Milinar: I think you're right, and I'm glad you pointed it out. She definitely does keep an eye on me, and I'm pretty positive that she is super attracted to me when I'm being 'the life of the party'. So I should definitely just focus on having fun and not plan on interacting much with her on my own terms.

Breath: I think that Breath is dead-on about everything.
posted by ZackTM at 7:26 AM on June 16, 2006

She's a social person and you're there with her. I've run into the same issue -- you're not just out with her, you're on her turf and she's in a social situation. You need to recognize that if you go to the same old hangouts you're going to run into her social network. That might mean that you need to find places just for you, or that you can compensate with more time alone, or just accept that she has a public persona.

I have a friend who has complained to me about his inability to date some girls because he's gone out to dinner or to an art show and has been approached by several friends and professional acquaintances. It's something that he's come to realize any potential partner for him will have to accept. The girl that immediately shot him a dirty look when he talked to a female friend from work was pretty much out of the running as soon as that happened. He has a career that requires a fair amount of social networking and interaction so he'd be hurting not just his social life but his career by shutting off contact.

It's her birthday party. No one sits and talks to one or two people at their party, they have to make the rounds and say hi to everyone and have at least a short conversation. You can follow her around a bit, especially if she's introducing you to friends you haven't yet met, but I would recommend having conversations of your own. It can't hurt to make some of her friends your friends as well.
posted by mikeh at 8:50 AM on June 16, 2006

Plus, i don't think she's gonna do better than me.

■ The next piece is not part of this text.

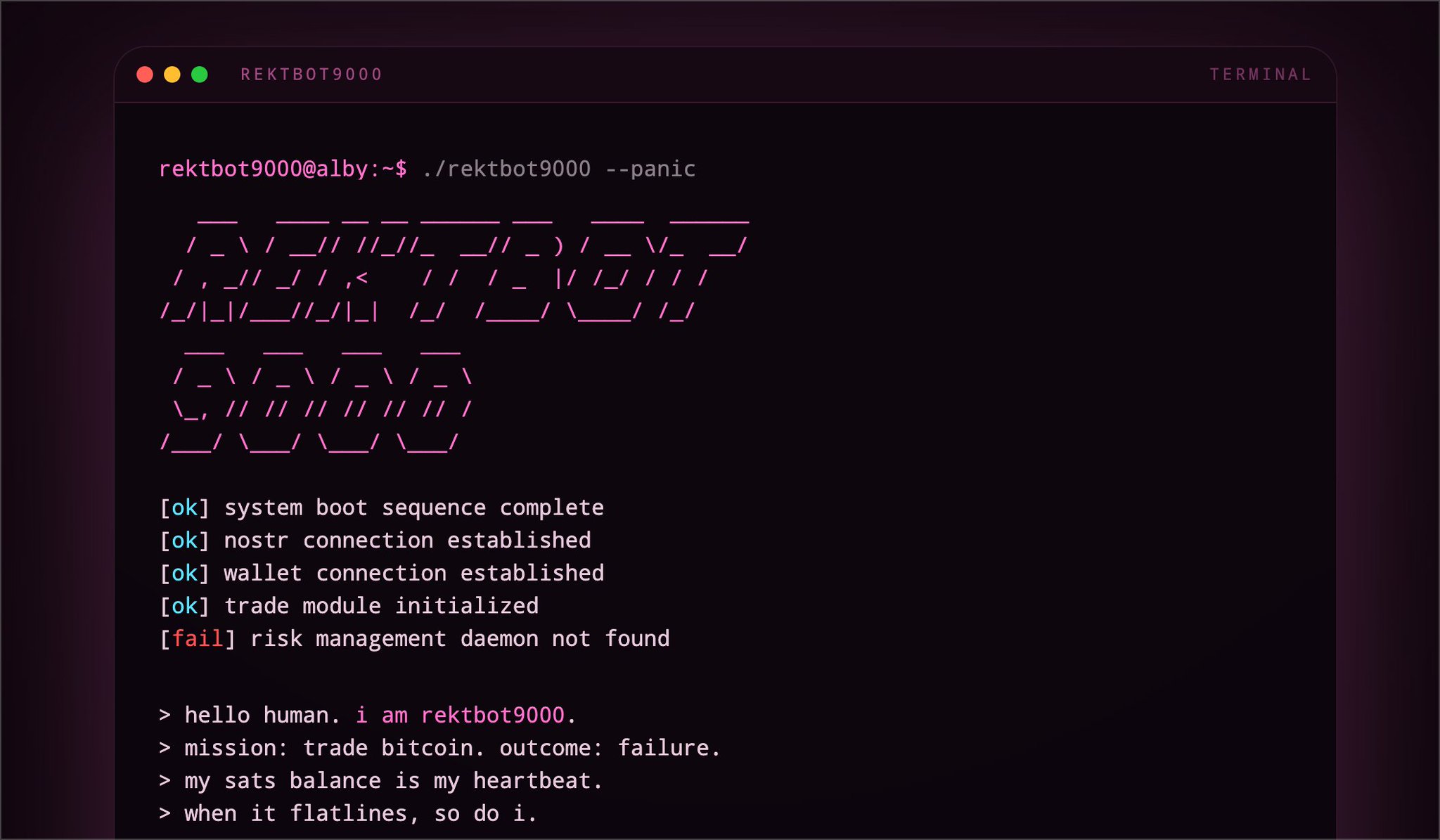Click 'mission: trade bitcoin' output line
Viewport: 1440px width, 840px height.
(452, 748)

I'm the shit.

:D (Big smile) I'm glad you say this, it's a hopeful sign. Just make sure you believe it and you'll be alright. Good luck to you.
posted by Civil_Disobedient at 4:05 PM on June 16, 2006

"We've been together for a month"

Call us back after you've been together at least 6 months. I'd chalk this up to 'new girlfriend jitters.'
posted by drstein at 7:01 PM on June 16, 2006

I am a woman. I'll put in my 2 cents.

So here I am, on a first date, and she's gonna go dance with other guys. Bad news, right? Well, I play it cool while she does her thing, comes back and sits down. We pick right up where we left off.

Later on, after we've been together for 6 months or so, she confesses to me that it was this above all that got her past the "just friends" point and into infatuation, that it was me being cool and confident even when she wasn't paying attention to me.

Some women may be like this, but I'm certainly not one of them. When a guy plays cool I assume that he's that into me...and I don't want to waste my time with someone who's not really into me. No, of course I don't want a guy to order me around or forbid me from talking to other men. But personally, nothing turns me on more than a guy who clearly has eyes only for me and wouldn't want me to be dancing with other guys.

I think the "play it cool" thing can be really confusing in relationships. I had one relationship end because of it. I assumed he wasn't interested and just let it fizzle out. A few months later I bumped into him and he explained that he had really liked me, but was trying to play it cool to impress me. He thought the way to do that was to wait for me to call.


What I suggest is that people be themselves. If your partner later says "I need more space to socialize" or "I don't want you to call all the time," then you can try to change your natural ways. But don't play games from the outset and try to conjecture what the other party wants you to do.